Data entries |
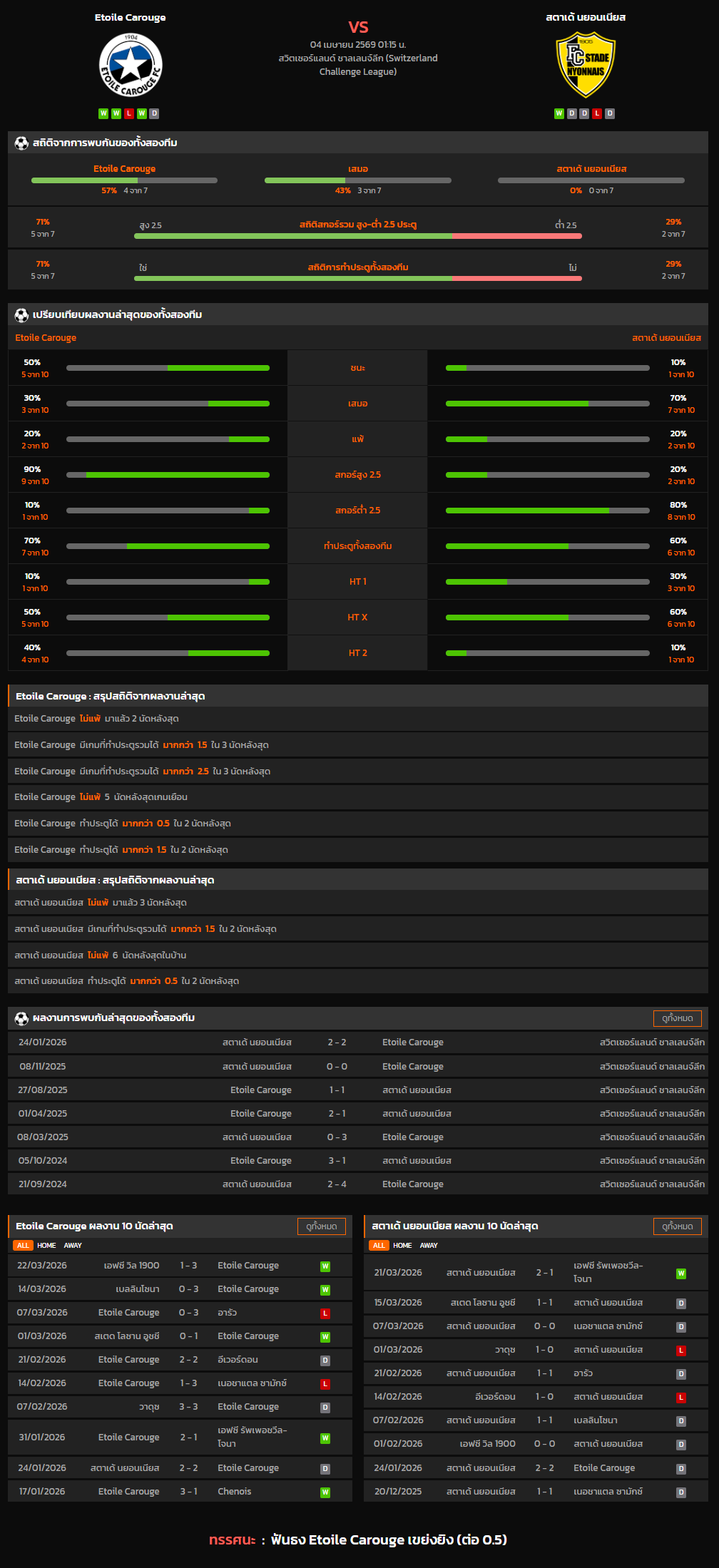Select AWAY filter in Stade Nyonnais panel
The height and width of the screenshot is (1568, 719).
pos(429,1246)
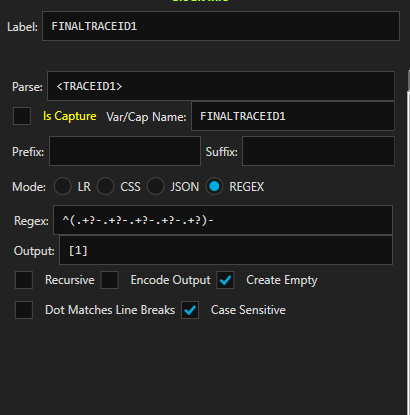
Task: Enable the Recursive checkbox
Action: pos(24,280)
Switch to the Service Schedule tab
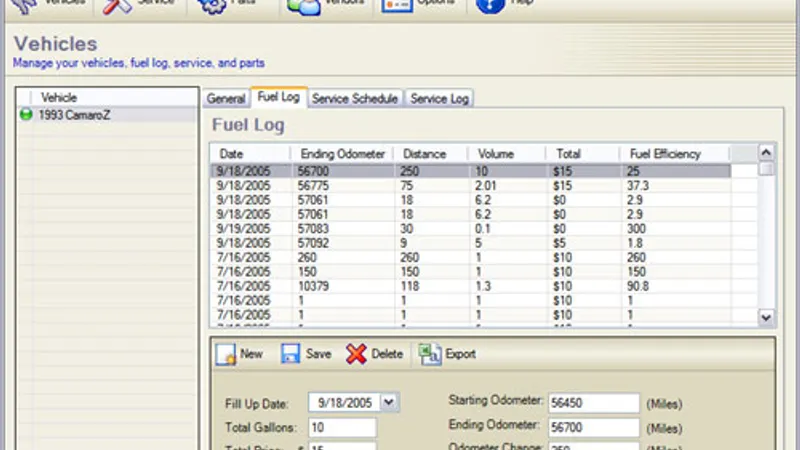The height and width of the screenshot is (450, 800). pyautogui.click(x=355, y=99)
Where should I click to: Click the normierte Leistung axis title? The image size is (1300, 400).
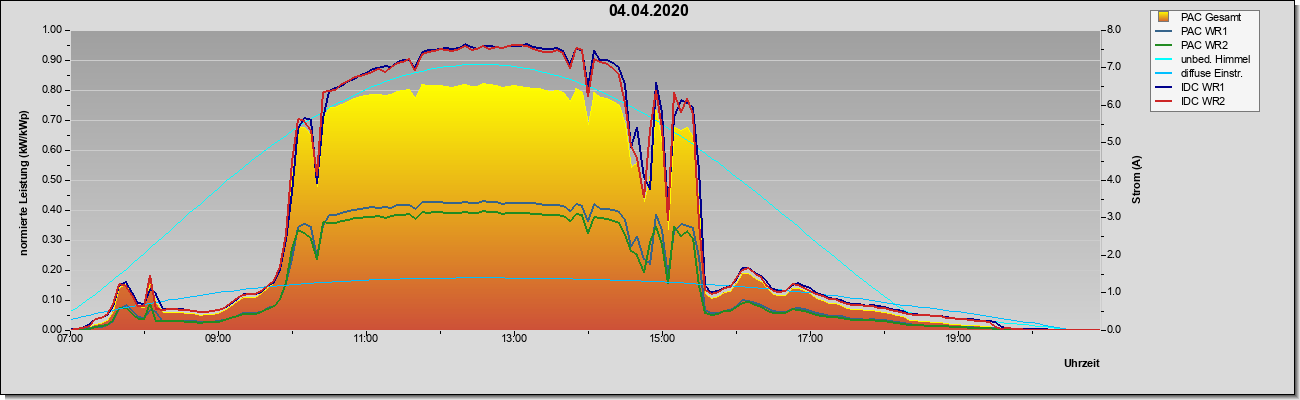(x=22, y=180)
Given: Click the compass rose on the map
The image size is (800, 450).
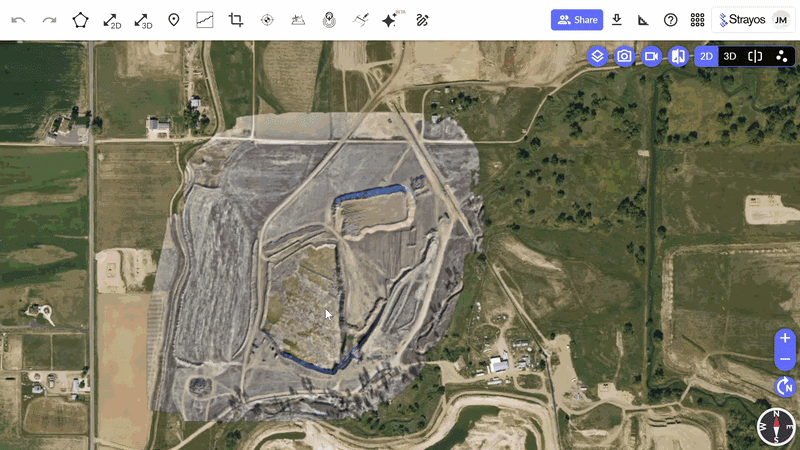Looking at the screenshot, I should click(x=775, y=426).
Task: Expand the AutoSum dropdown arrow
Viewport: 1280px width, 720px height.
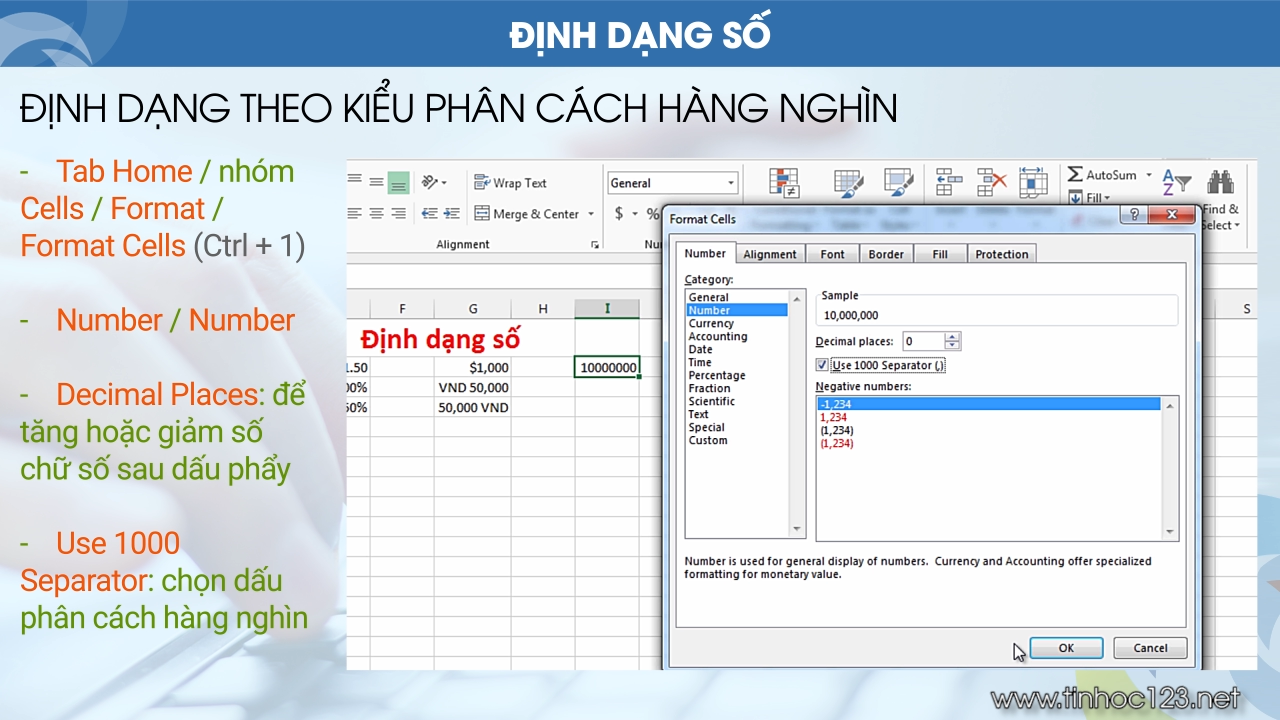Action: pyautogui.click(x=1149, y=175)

Exercise requirements | Convert each line of the material above into a row of a Markdown table with two columns, "Row" for its number and "Text" for the line itself. Skip blank lines and leave the pictures out of the table.

Complete answer |
| Row | Text |
|---|---|
| 1 | Select AWAY filter in Stade Nyonnais panel |
| 2 | The height and width of the screenshot is (1568, 719). |
| 3 | pos(429,1246) |
| 4 | Task: Enable the Recursive checkbox |
| 5 | Action: pos(24,280) |
| 6 | Switch to the Service Schedule tab |
| 7 | The height and width of the screenshot is (450, 800). pyautogui.click(x=355, y=99) |
| 8 | Where should I click to: Click the normierte Leistung axis title? The image size is (1300, 400). |
| 9 | (x=22, y=180) |
| 10 | Given: Click the compass rose on the map |
| 11 | The image size is (800, 450). |
| 12 | Looking at the screenshot, I should click(x=775, y=426). |
| 13 | Task: Expand the AutoSum dropdown arrow |
| 14 | Viewport: 1280px width, 720px height. |
| 15 | Action: pyautogui.click(x=1149, y=175) |